Who can enter
- Children and adolescents with advanced or metastatic infantile fibrosarcoma, a brain tumor, or another solid tumor in whom the disease has returned (relapsed) or responded insufficiently to treatment (refractory). They must have a documented NTRK gene abnormality in the tumor
- Age: up to 21 years
The goal of this study is to evaluate the safety and efficacy of larotrectinib in children and adolescents. We will assess which side effects occur due to the treatment, and to what extent and how long the tumor responds to the treatment.
NTRK gene abnormalities are rare, and occur in different tumor types, both in children and adults. Among others, this abnormality has been found in children with infantile fibrosarcoma, some brain tumors, thyroid carcinoma, and certain forms of melanoma.
The NTRK gene abnormality results in the production of an aberrant TRK protein, a so-called tyrosine kinase. This enables tumor cells to grow and proliferate. The drug larotrectinib selectively inhibits the TRK protein. This type of drug is called a tyrosine kinase inhibitor (TKI).

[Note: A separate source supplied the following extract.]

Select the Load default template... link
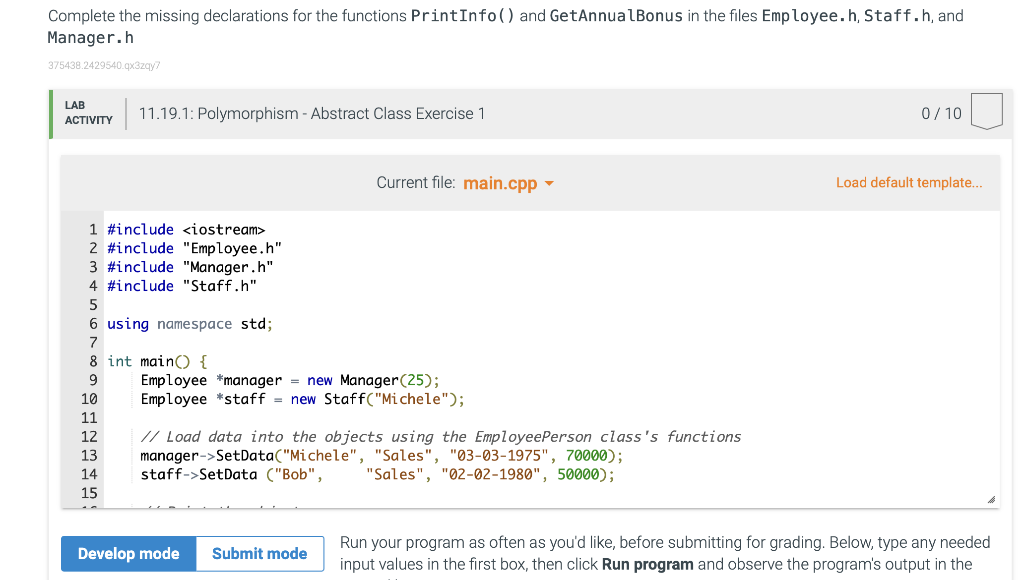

In previous clinical studies larotrectinib was found to be safe, and resulted in a good response in many patients. Based on these results, larotrectinib has been granted accelerated approval for the treatment of adults and children with solid tumors carrying an NTRK gene abnormality, who have no other suitable treatment options. However, additional data are needed to be able to properly assess the efficacy and safety.